Páginas

domingo, 26 de setembro de 2010

Fugindo



Tô querendo fugir de tudo. Tô precisando sumir. Nem que seja por pouco tempo. Algo do tipo pegar uma estrada vazia e ir pra um lugar tranqüilo. Tô precisando de clichês. Quero ir para uma daquelas cidades fantasmas, quase desertas, só com habitantes estranhos e desconfiados, mas que nem ligam para a minha presença temporária. Quero ir pra um lugar onde ninguém me faça perguntas, nem eu tenha que abrir a boca pra falar com alguém.

Quero passar uns quatro dias num motel velho de beira de estrada, com aquelas paredes finas que parecem ter sido feitas de papelão, com aquele letreiro luminoso falho escrito “há vagas”, com um quadro floral torto na parede, com um abajur imundo que não acende, com um cinzeiro que não é limpo há anos, com uma tevê que pega só dois canais mal sintonizados, com um frigobar com bebida ordinária.

Quero beber essa bebida ordinária até cair na cama e dormir um sono pesado por muitas horas. Quero acordar com a luz que entra por entre as persianas que não fecham, quero levantar sem dar bom dia pra ninguém e ir pegar uma coca-cola na máquina que fica do lado de fora do quarto pra fazer as vezes de meu café da manhã.

Quero voltar pro quarto e ficar em silêncio sentada numa cadeira duvidosa olhando pela janela a inércia do movimento da estrada. Quero passar horas assim, só espiando a vida alheia, imaginando vidas diferentes da minha. Quero pegar um caderno pequeno de espiral e uma caneta bic azul e passar horas escrevendo o que me vem na cabeça. A caneta vai falhar em diversos momentos, como quem me censurasse as idéias, mas não vai ser mais teimosa do que eu.
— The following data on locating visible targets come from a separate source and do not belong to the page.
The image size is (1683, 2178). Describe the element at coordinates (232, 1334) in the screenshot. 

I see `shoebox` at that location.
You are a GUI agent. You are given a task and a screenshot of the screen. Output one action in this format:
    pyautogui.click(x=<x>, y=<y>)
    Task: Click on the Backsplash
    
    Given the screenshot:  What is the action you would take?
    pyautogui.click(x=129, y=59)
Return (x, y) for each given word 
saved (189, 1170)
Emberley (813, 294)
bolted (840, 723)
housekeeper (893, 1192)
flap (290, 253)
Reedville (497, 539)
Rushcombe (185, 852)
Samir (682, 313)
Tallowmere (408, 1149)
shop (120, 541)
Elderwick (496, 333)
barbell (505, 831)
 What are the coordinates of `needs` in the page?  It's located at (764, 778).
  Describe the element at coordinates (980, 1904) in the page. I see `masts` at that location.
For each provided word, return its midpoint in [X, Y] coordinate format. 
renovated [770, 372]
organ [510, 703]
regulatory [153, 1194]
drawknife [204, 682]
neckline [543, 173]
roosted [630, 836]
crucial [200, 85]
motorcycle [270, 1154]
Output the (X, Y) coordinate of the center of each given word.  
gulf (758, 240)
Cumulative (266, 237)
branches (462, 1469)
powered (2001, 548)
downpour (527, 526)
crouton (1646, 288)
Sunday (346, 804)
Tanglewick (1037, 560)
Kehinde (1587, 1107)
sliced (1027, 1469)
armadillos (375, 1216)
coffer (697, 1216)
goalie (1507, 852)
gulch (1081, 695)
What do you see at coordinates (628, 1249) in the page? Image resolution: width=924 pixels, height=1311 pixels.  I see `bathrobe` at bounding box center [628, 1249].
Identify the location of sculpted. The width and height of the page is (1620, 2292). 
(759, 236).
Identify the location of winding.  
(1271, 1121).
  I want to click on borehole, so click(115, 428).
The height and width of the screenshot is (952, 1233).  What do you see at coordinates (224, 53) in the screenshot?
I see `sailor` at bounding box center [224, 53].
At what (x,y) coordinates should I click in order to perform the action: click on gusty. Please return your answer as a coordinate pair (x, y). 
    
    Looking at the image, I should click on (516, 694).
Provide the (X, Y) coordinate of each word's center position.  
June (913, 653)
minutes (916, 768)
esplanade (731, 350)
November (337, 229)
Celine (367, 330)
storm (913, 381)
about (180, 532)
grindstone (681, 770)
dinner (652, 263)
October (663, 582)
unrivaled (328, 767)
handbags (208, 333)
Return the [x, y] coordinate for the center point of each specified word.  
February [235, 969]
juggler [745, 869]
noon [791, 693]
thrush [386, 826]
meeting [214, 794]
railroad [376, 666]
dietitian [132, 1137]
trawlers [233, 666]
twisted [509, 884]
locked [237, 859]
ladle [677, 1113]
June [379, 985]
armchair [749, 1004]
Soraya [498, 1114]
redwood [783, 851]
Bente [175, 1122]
No fim do dia, estarei eu do mesmo jeito que acordei, ainda sentada em frente à janela escrevendo, mas agora com diversas folhas arrancadas e amassadas ao meu redor. A noite vai chegar, eu vou calçar um pesado par de botas e sair para comprar cigarro. Passarei a noite escrevendo, esvaziando garrafas e enchendo o cinzeiro. Vou dormir por cima da mesa, embalada pelos ruídos dos poucos carros que passam na estrada e sendo iluminada pela luz da rua.

No outro dia, acordarei com o latido dos cachorros e com uma batida na porta. Alguém que veio perguntar por mim, se estava bem, se não iria comer nada. Nesse momento vou me dar por conta que já estava há quase três dias sem comida no estômago e que vou ter que tomar uma atitude.

Resolvo tomar um banho, coloco um óculos escuros grande para esconder o rosto, e saio para fazer o que tinha que fazer. Passo mais uns três dias “vivendo” nesse ritmo.

Até que finalmente levanto com dor de cabeça, tomo um banho frio, coloco um vestido vulgar e ligo o celular. Pego o mesmo par de botas, paro do lado de fora do quarto, calço lentamente cada pé, tento acender outro cigarro e o isqueiro não ajuda. Decido ir embora daquele lugar e voltar pra minha vida de antes.